Saved entries

★ ★ ★

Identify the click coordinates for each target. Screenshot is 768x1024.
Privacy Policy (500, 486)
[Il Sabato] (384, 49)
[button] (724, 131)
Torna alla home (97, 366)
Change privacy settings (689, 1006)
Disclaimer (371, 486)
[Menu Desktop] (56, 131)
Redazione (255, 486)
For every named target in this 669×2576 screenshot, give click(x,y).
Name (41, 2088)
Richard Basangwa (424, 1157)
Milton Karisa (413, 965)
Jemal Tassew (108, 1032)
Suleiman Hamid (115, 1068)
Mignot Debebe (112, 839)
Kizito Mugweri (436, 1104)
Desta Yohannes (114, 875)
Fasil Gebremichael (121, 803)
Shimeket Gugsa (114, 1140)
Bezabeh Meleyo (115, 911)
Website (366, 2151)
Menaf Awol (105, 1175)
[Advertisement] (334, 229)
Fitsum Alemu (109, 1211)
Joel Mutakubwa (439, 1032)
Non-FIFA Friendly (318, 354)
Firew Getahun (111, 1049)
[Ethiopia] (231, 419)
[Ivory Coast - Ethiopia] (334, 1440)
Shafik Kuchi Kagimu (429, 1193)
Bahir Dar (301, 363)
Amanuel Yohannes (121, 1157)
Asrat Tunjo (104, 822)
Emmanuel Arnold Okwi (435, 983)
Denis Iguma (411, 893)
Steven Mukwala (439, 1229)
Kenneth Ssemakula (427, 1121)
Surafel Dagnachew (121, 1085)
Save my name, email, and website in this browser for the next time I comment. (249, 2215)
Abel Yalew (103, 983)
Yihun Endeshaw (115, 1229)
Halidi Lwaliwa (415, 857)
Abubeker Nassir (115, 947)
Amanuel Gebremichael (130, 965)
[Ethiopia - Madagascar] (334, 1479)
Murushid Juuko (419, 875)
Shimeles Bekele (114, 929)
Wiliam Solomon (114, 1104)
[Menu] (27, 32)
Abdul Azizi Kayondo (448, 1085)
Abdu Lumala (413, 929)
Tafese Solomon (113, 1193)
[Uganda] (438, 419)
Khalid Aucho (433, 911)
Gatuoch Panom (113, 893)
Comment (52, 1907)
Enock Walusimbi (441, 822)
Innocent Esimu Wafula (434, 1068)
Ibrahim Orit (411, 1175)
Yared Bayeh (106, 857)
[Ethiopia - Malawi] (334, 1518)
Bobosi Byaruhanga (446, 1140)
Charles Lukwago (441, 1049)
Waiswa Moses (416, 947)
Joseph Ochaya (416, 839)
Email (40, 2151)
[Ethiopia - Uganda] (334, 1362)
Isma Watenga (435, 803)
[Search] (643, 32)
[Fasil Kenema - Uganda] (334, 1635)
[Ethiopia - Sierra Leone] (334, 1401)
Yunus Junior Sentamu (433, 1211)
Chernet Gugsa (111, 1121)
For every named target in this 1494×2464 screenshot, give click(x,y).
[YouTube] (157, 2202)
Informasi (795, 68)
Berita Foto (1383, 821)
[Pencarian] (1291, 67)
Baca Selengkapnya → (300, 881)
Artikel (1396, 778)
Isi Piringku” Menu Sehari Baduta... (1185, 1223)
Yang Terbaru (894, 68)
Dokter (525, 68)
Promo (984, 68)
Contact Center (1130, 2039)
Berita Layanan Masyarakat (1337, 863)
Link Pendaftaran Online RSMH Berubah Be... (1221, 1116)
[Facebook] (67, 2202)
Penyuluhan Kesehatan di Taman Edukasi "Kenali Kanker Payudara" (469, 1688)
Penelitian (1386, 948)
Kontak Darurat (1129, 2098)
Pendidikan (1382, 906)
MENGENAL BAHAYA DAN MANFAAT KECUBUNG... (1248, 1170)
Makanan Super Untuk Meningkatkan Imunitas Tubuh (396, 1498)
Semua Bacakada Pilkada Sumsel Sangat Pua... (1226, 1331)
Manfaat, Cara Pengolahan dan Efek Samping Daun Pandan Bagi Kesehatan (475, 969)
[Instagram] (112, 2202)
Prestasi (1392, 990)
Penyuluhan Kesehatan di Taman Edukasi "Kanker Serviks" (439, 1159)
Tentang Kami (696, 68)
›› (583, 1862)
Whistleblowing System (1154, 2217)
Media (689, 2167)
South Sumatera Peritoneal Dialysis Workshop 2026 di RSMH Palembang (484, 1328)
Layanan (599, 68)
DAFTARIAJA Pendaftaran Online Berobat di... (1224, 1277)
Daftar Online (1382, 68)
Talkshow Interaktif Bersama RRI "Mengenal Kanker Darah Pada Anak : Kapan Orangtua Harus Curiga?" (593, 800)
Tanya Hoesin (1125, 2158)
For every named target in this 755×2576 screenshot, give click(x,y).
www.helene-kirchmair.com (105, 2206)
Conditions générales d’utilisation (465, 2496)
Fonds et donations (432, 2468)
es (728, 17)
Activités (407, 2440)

★ ★ ★

Work order: Out of the data above, give again only the lines starting at the one holding "Privacy Policy (500, 486)" and ending at the one holding "Richard Basangwa (424, 1157)", unchanged.

Response area:
Privacy Policy (500, 486)
[Il Sabato] (384, 49)
[button] (724, 131)
Torna alla home (97, 366)
Change privacy settings (689, 1006)
Disclaimer (371, 486)
[Menu Desktop] (56, 131)
Redazione (255, 486)
For every named target in this 669×2576 screenshot, give click(x,y).
Name (41, 2088)
Richard Basangwa (424, 1157)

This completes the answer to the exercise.